3.3.2 Le groupe familial comme voie de transformation des situations traumatiques : Le cas de la famille F.

Je vais illustrer ce chapitre par le traitement d’une famille française expatriée en Argentine dont la problématique est extrêmement complexe et grave.

« Pierre » me demande une consultation parce que sa femme a fait une tentative de suicide avant de s’expatrier en Argentine. Cette troisième tentative s’inscrit systématiquement chez elle, avant chaque réinstallation à l’étranger (ils ont été mutés plusieurs fois au cours des dernières années pour des raisons de travail du mari). Pierre semblait préoccupé par la situation familiale mais aussi par le travail qu’il devait commencer en Argentine dans ces conditions. D’après mes observations, il manifestait une demande qui m’était adressée, bien que ne s’engageant pas lui-même dans la demande, en tant que demande personnelle, il a accepté de commencer un traitement familial.

« Anne », son épouse venait de quitter l’hôpital en France (3 jours après son acte suicidaire). Ils ont donc commencé un traitement psychothérapeutique et psychiatrique à Buenos Aires sous ma supervision. Tout un dispositif d’internement à domicile pris en charge par mon équipe (psychiatre, accompagnants thérapeutiques, infirmières) fût mis en place.
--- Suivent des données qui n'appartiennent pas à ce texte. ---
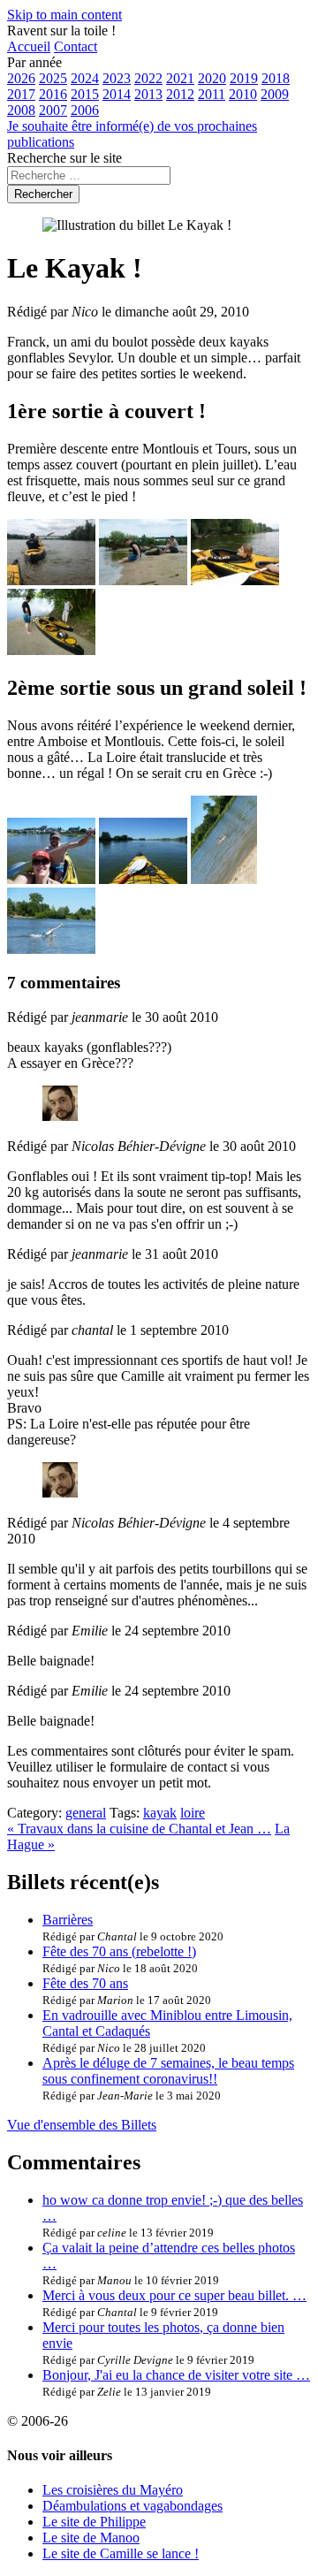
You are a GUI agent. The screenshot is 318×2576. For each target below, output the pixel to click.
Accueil (28, 46)
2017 (21, 94)
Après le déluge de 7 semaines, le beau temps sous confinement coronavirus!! (168, 2070)
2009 (275, 94)
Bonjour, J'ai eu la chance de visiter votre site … (176, 2374)
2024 (85, 78)
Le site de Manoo (91, 2537)
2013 (148, 94)
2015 (85, 94)
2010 (243, 94)
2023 (116, 78)
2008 (21, 110)
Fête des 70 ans (85, 1983)
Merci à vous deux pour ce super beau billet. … (174, 2295)
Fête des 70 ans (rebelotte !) (119, 1951)
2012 (180, 94)
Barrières (67, 1919)
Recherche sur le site (64, 157)
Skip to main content (64, 14)
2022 (148, 78)
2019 (244, 78)
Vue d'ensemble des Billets (81, 2124)
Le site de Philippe (94, 2521)
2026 (21, 78)
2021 (180, 78)
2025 (53, 78)
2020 (212, 78)
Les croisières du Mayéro (112, 2489)
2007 (53, 110)
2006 (85, 110)
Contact (75, 46)
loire (192, 1812)
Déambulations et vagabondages (132, 2505)
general (85, 1812)
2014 (116, 94)
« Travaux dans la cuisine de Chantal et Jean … (139, 1828)
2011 (211, 94)
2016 (53, 94)
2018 (275, 78)
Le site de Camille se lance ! (120, 2553)
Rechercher (43, 194)
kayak (160, 1812)
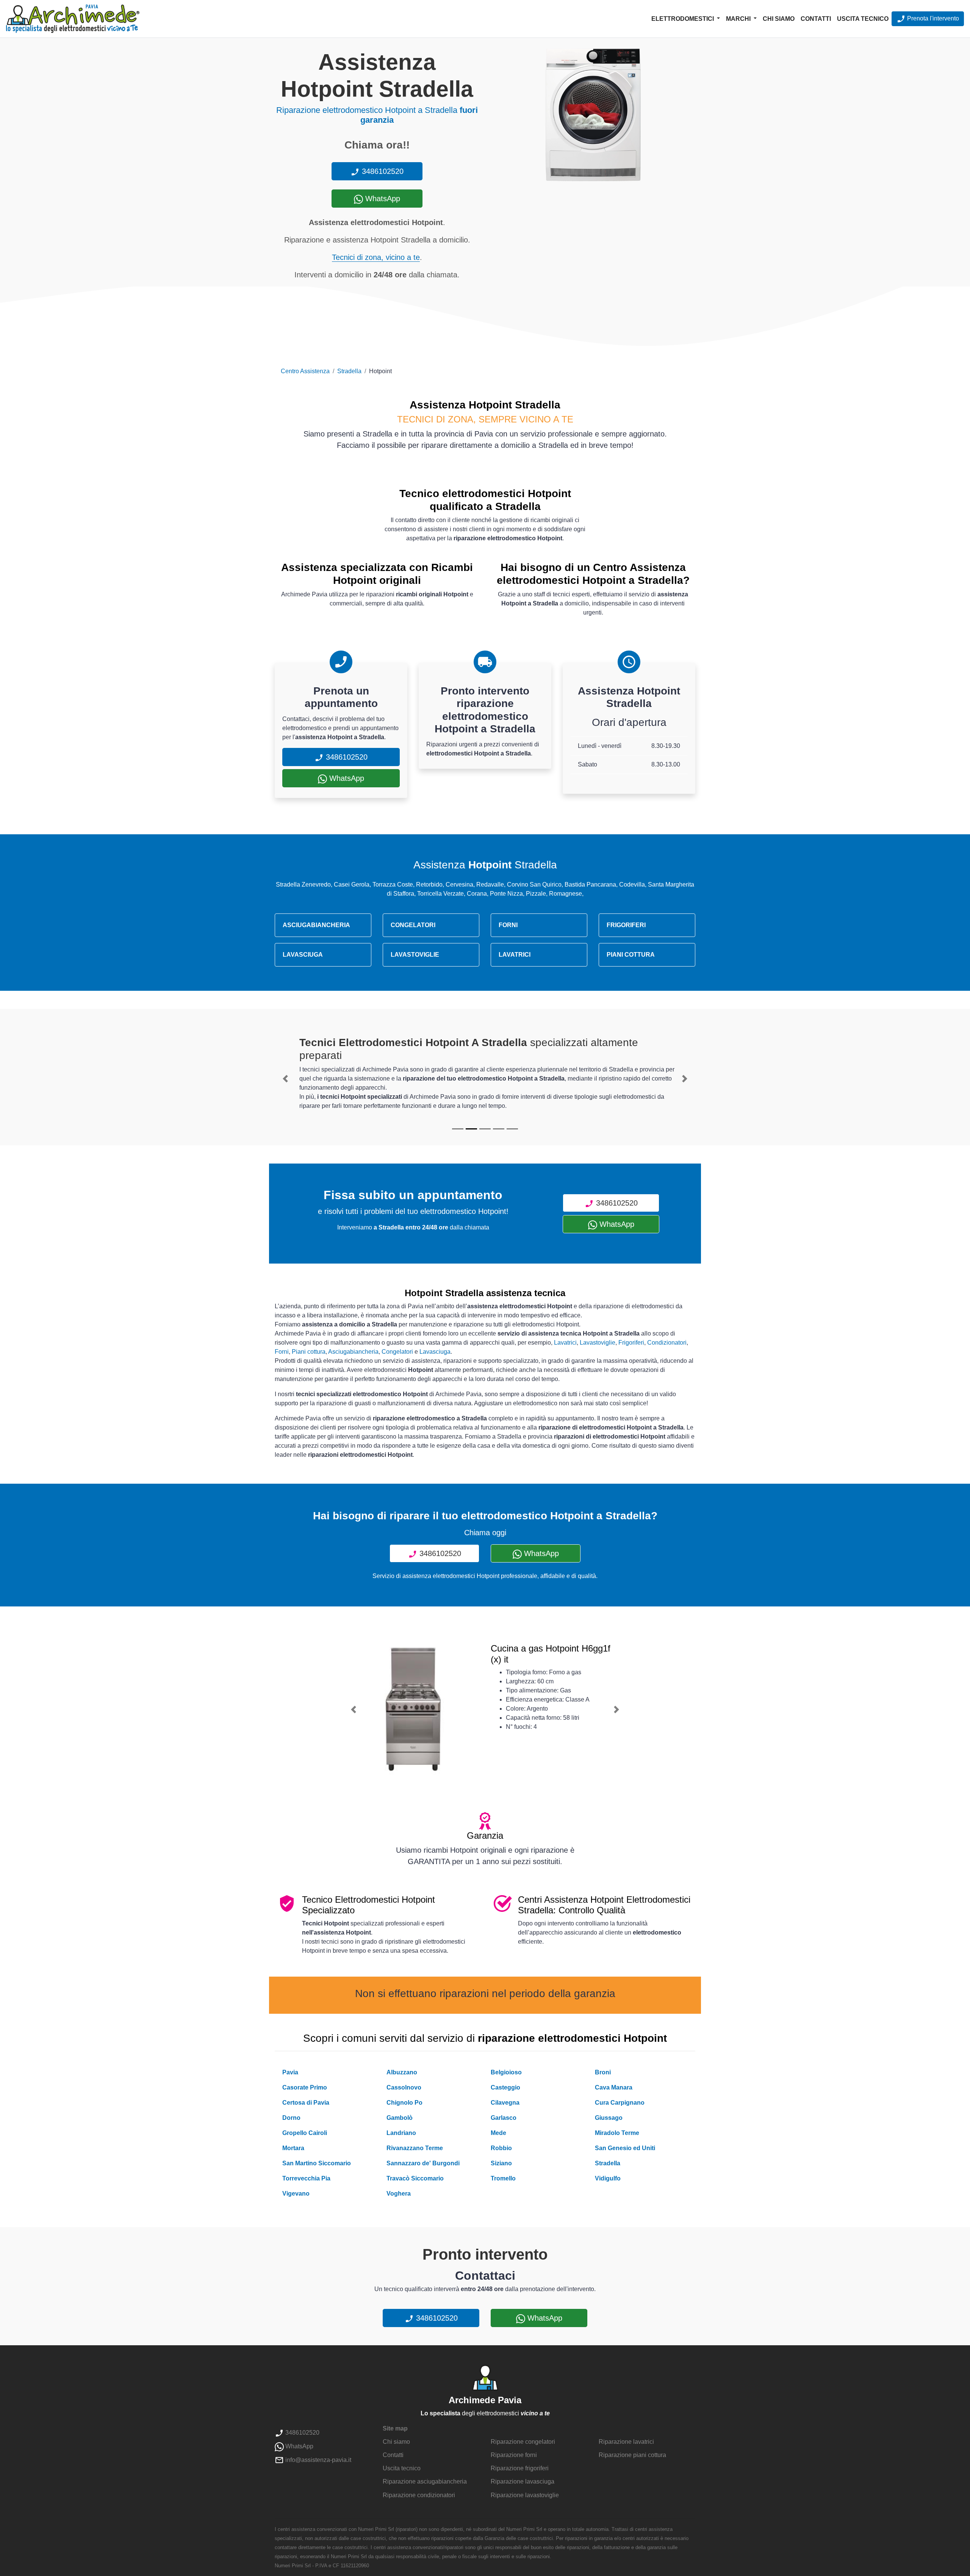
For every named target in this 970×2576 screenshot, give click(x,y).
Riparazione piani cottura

L’équipe est restée à la disposition d’Anne pendant trois semaines et nous avons parallèlement commencé le traitement familial.
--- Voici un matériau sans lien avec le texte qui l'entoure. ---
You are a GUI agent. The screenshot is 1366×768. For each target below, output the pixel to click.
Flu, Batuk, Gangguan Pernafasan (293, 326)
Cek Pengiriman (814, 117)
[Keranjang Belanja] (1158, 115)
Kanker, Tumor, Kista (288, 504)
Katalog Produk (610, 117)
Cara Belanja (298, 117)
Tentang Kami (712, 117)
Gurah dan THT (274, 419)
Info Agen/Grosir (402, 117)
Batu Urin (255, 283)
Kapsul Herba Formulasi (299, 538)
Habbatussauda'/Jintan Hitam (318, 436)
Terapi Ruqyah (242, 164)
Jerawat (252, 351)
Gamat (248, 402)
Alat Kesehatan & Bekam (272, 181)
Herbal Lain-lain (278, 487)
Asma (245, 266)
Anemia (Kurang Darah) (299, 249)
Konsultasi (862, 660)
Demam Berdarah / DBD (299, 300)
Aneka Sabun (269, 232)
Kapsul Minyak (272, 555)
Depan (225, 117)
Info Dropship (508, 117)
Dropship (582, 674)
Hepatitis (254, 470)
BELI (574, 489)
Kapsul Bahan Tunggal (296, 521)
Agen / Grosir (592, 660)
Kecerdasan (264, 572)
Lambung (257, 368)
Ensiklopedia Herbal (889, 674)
La famille est composée de trois enfants : « Alex » de 17 ans et des jumelles de 18 ans, « Céline »  et « Aline ».

Céline a développé des symptômes d’anorexie six mois avant de partir. Le jour où j’ai accueilli cette famille, Céline avait atteint un stade critique et dangereux dans l’évolution de sa maladie. Il fallait agir immédiatement pour rétablir son équilibre nutritionnel et pour éviter son hospitalisation.
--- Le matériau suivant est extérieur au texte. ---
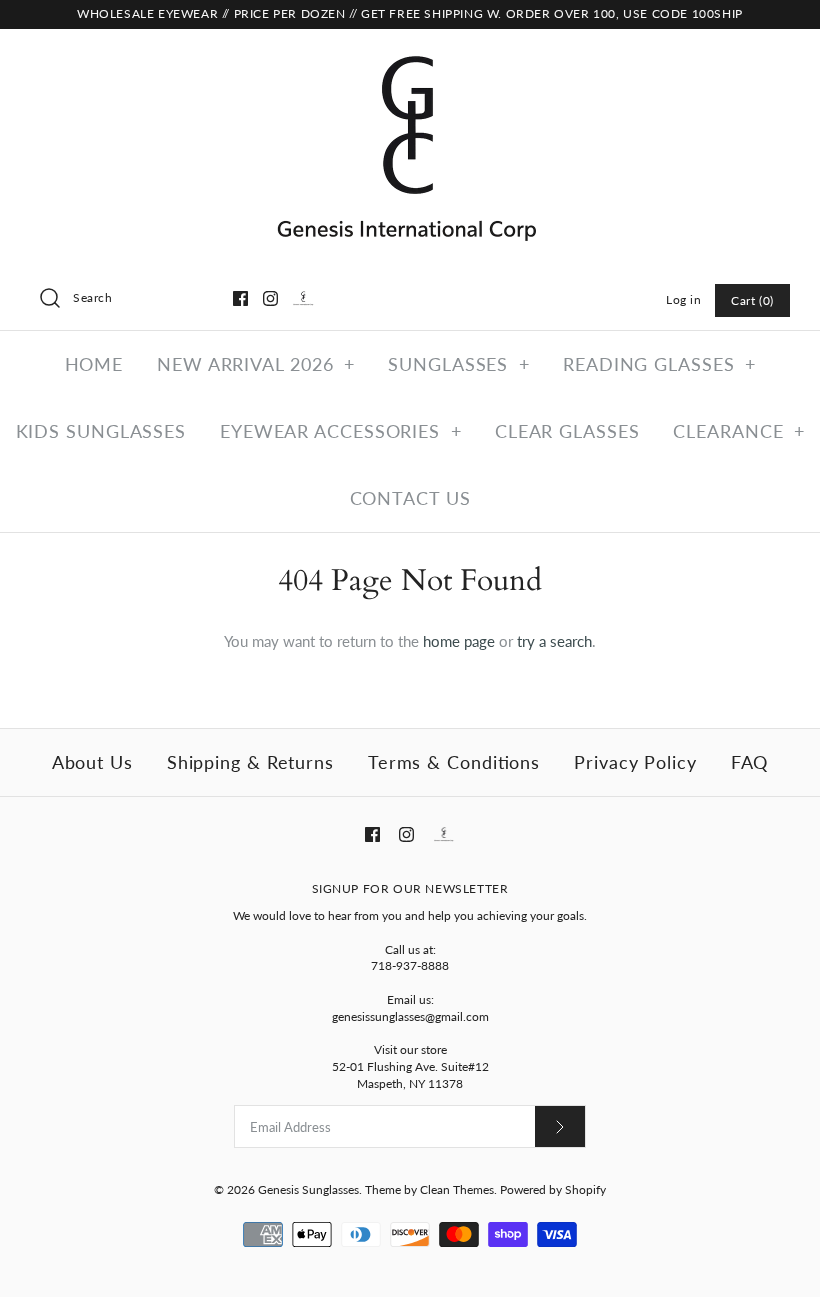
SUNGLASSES (459, 364)
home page (459, 641)
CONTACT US (410, 498)
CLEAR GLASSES (567, 431)
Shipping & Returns (250, 762)
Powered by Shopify (553, 1189)
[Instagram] (270, 298)
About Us (92, 762)
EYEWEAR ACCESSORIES (341, 431)
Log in (684, 299)
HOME (94, 364)
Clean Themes (457, 1189)
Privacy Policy (635, 762)
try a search (554, 641)
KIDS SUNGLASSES (101, 431)
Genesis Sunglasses (308, 1189)
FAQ (750, 762)
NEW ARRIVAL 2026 (256, 364)
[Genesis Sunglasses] (410, 61)
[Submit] (560, 1126)
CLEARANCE (739, 431)
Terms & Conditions (454, 762)
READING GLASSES (659, 364)
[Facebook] (240, 298)
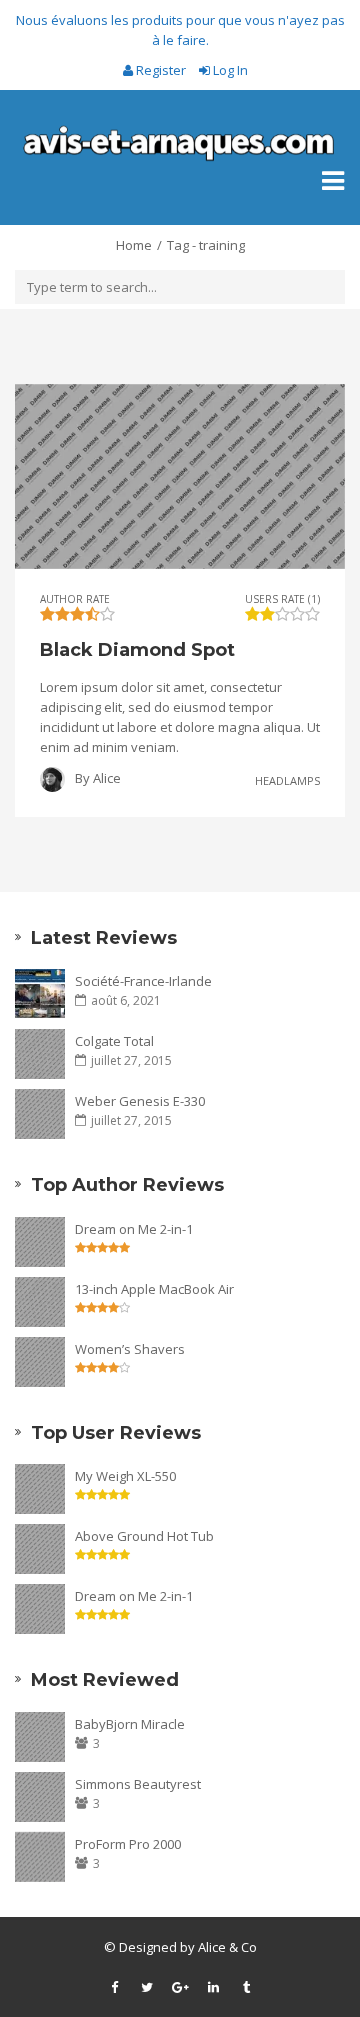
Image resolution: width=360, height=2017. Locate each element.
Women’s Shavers (130, 1349)
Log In (229, 70)
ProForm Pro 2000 (128, 1844)
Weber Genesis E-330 (140, 1101)
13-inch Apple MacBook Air (154, 1289)
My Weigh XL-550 (125, 1476)
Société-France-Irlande (143, 981)
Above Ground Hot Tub (144, 1536)
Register (161, 70)
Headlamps (287, 779)
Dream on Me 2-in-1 (134, 1229)
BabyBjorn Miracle (130, 1724)
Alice (107, 778)
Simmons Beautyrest (138, 1784)
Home (134, 245)
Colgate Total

Au début du traitement, le manque de discrimination et l’entrecroisement d’identifications projectives entre les dépositaires et les déposants engendraient en eux la sensation d’être dans une « prison » (selon le terme de Céline). De même, Anne subissait les effets de son hospitalisation domiciliaire comme une claustration et comme un châtiment infligé par son état tout en demandant une « liberté conditionnelle » (après avoir passé deux hospitalisation successives en France).

La première tentative de suicide de la mère survint six ans auparavant, anticipant la première expatriation, la deuxième (auto-menace avec un couteau) et la troisième lors de ses vacances en France (plus dangereuse, coupure de veines et de gorge) à deux semaines l’une de l’autre et avant de s’expatrier à Buenos Aires.